Messgeräte dienen der Blutzucker-Selbstkontrolle in der Diabetestherapie. Neben der Messgenauigkeit sollten Patienten beim Kauf noch auf andere Aspekte achten
22.12.2015

Ein Blutzucker-Messgerät verrät, ob der aktuelle Wert zu tief oder zu hoch ist

W&B/Simon Katzer

Blutzucker-Messgeräte dienen dazu, den Blutzuckerwert zu ermitteln. Für Menschen mit Diabetes ist das wichtig, damit sie zu hohe oder zu tiefe Werte rechtzeitig erkennen und gegensteuern können – zum Beispiel mit Insulingabe bei zu hohem Wert oder durch Einnahme von Traubenzucker bei zu tiefem Wert. Zudem dient die Dokumentation der Blutzuckerwerte dazu, den Erfolg der Diabetestherapie einschätzen zu können.

Moderne Blutzucker-Messgeräte benötigen meist nur einen winzigen Blutstropfen, der in der Regel mit einer Stechhilfe aus der Fingerbeere gewonnen wird. Die Geräte können den Blutzuckerwert entweder in der Maßeinheit Milligramm pro Deziliter (mg/dl) oder Millimol pro Liter (mmol/l) anzeigen.

So arbeitet ein Blutzucker-Messgerät

Für jede Messung muss ein Teststreifen in das Messgerät eingeführt werden. Dieser wird anschließend an den Blutstropfen gehalten. Ein Röhrchen saugt das Blut in eine Reaktionskammer, wo es zu einem chemischen Prozess zwischen Enzymen und dem Traubenzucker im Blut kommt. Dabei werden Elektronen freigesetzt, was zu einem Stromfluss zwischen zwei Elektroden führt. Das Messgerät errechnet daraus den aktuellen Blutzuckerwert.

Genormte Messgenauigkeit

Gemäß der DIN-Norm DIN EN ISO 15197 dürfen die Messwerte nur eine definierte Abweichung vom Ergebnis der Labormethode aufweisen. Bei Zweifeln an der Messgenauigkeit des eigenen Gerätes kann man diese mit Hilfe einer Kontroll-Lösung (gibt es in der Apotheke) überprüfen.

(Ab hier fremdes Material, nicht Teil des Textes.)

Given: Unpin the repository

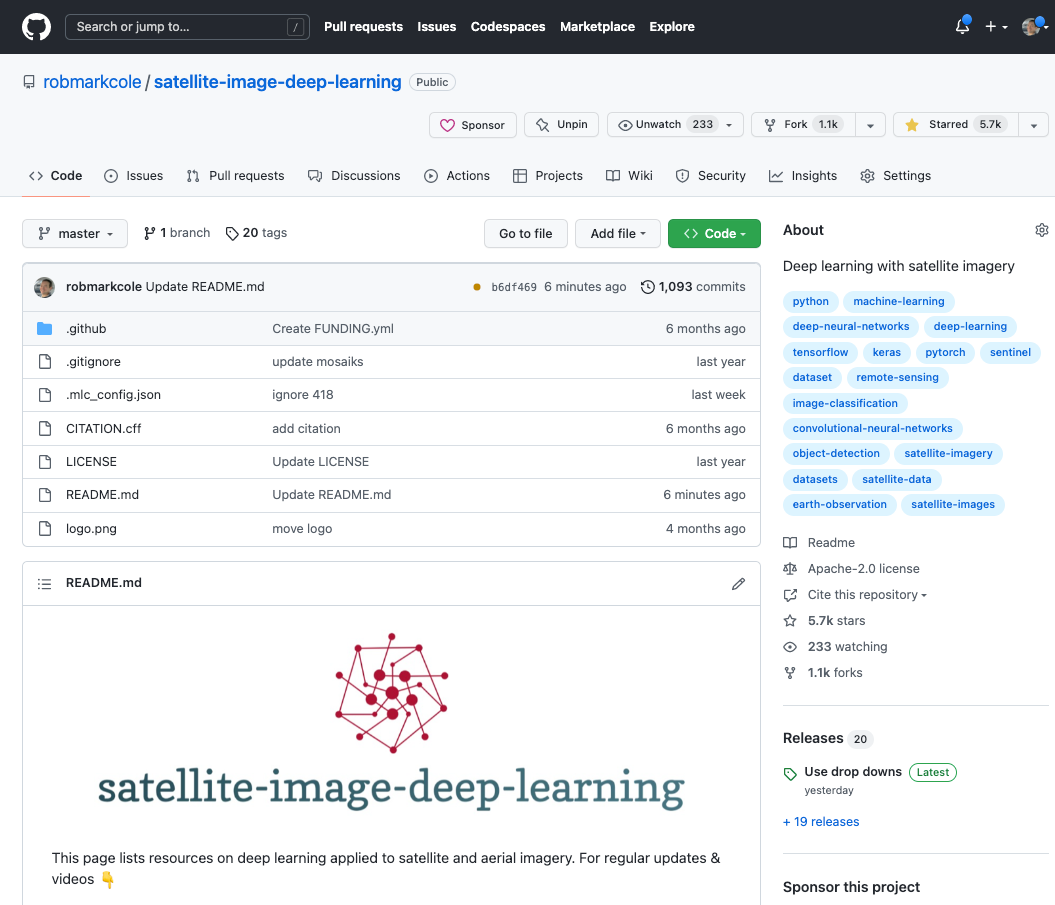Looking at the screenshot, I should coord(561,124).
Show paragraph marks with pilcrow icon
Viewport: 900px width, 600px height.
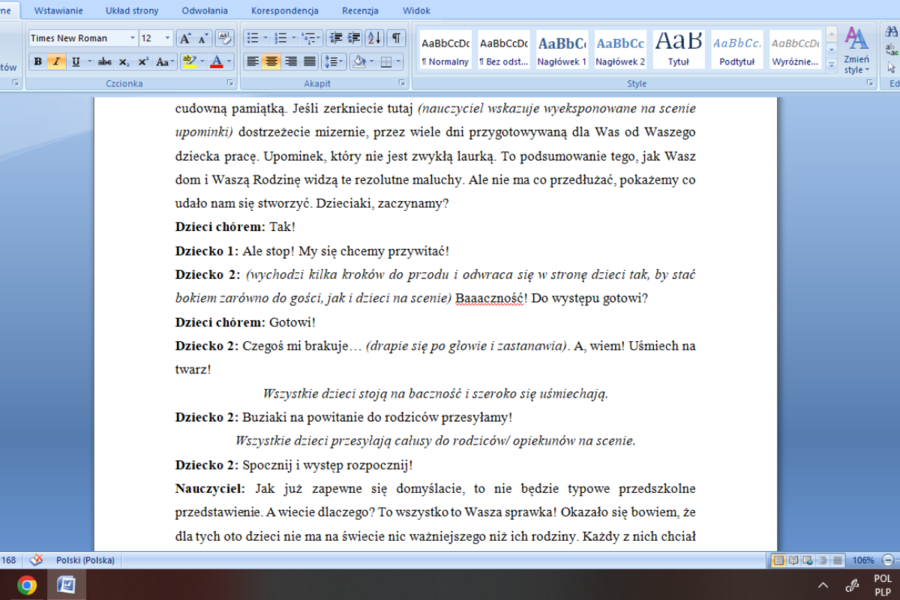pyautogui.click(x=397, y=38)
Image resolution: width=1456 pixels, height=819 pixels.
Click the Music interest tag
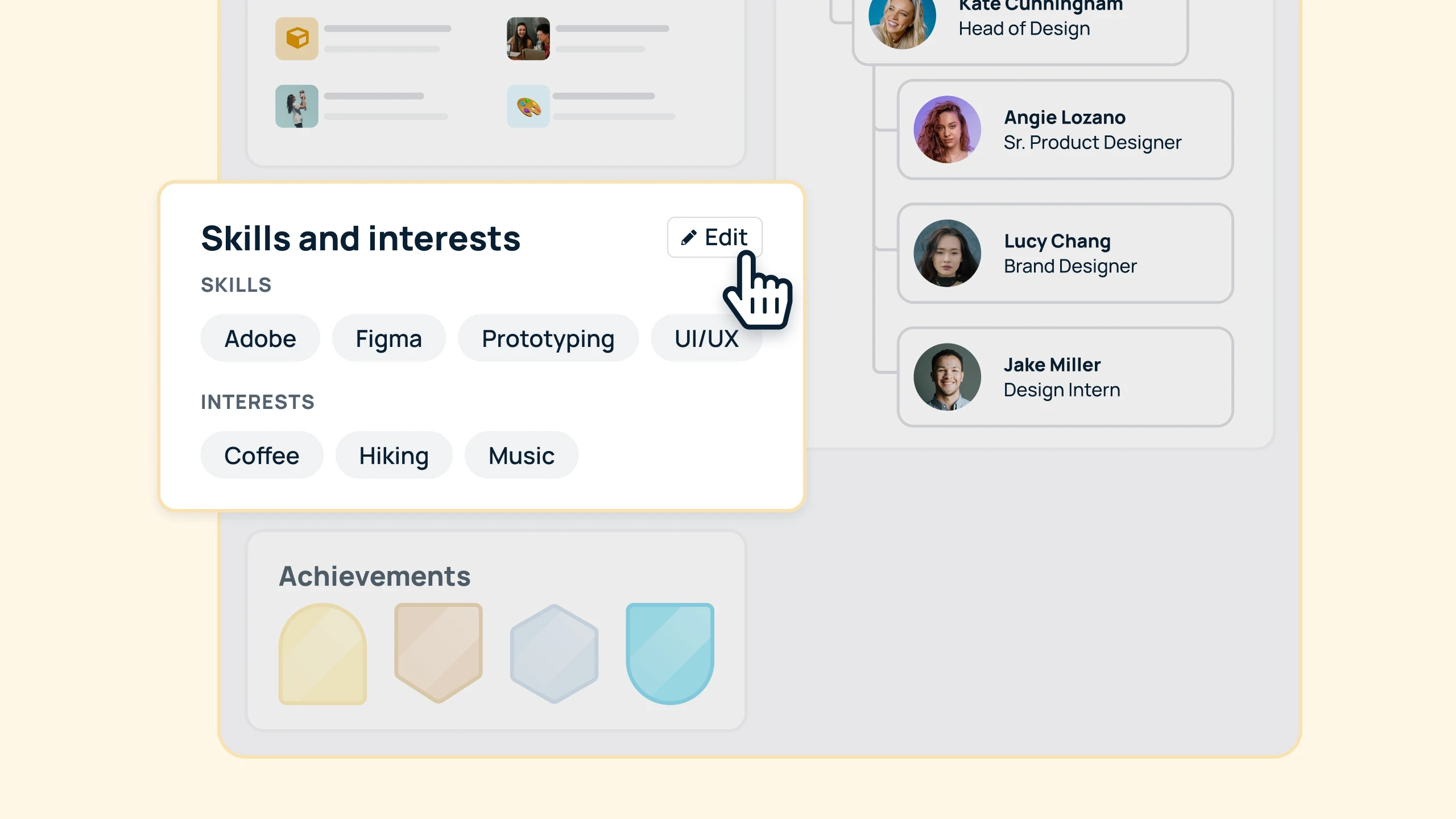coord(521,455)
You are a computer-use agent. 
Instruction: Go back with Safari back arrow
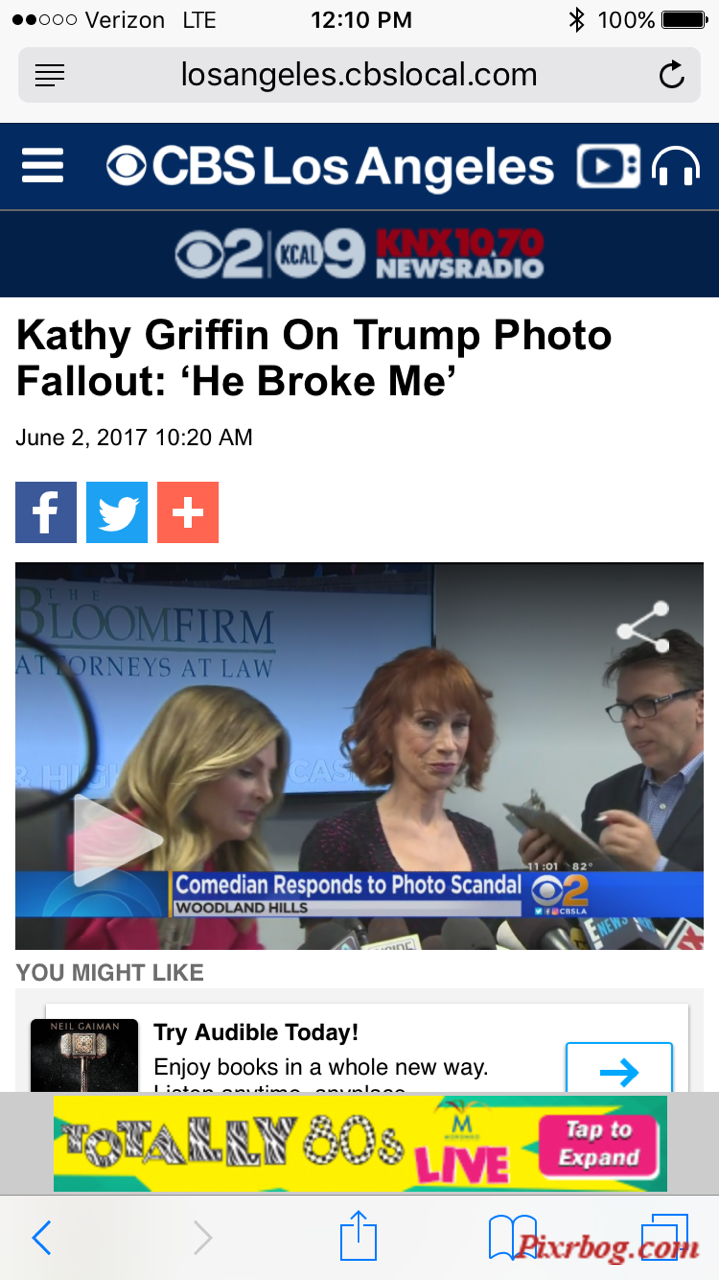[41, 1238]
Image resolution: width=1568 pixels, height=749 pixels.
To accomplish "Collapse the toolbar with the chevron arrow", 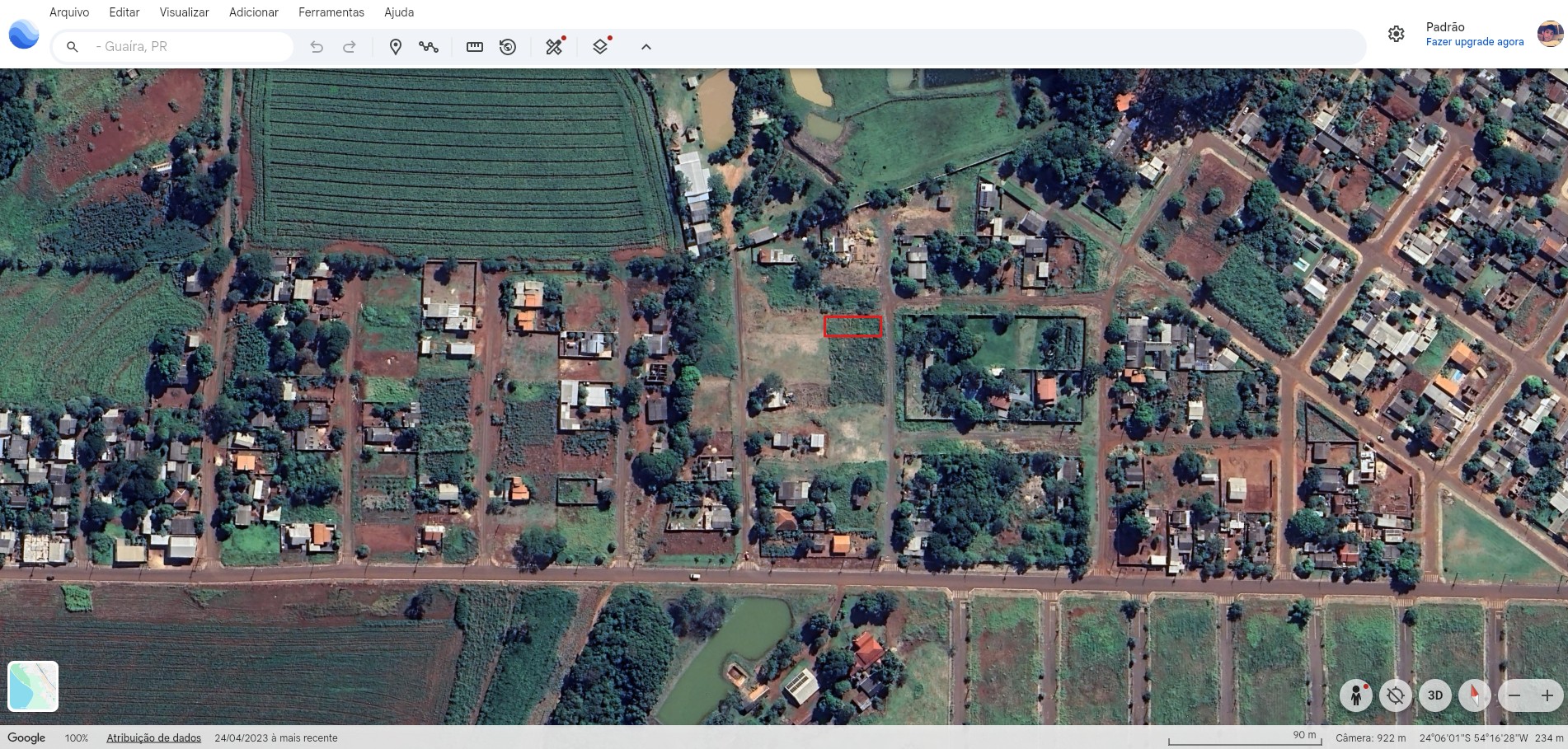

Neben der Genauigkeit kommt es beim Kauf eines Messgeräts noch auf weitere Eigenschaften an.

  • Wie viel Blut ist nötig? Für Kinder und ältere Menschen sind kleinere Mengen vorteilhaft.
  • Ist es leicht zu bedienen? Vor allem bei Kindern und bei feinmotorischen Einschränken sind einfache Bedienbarkeit und große Tasten wichtig.
  • Datenspeicher nötig? Von Gerät zu Gerät verschieden. Manche können mehr als nur die Zuckerwerte erfassen.
  • Schnittstelle vorhanden? Eine Verbindung mit Laptop oder Computer erleichtert die Auswertung und Mitnahme der Daten zum Arzt.
  • Sprachausgabe? Bei Sehbehinderung sinnvoll.
  • Bruchsicher? Eventuell kann eine Schutzhülle das Gerät vor Schäden bewahren.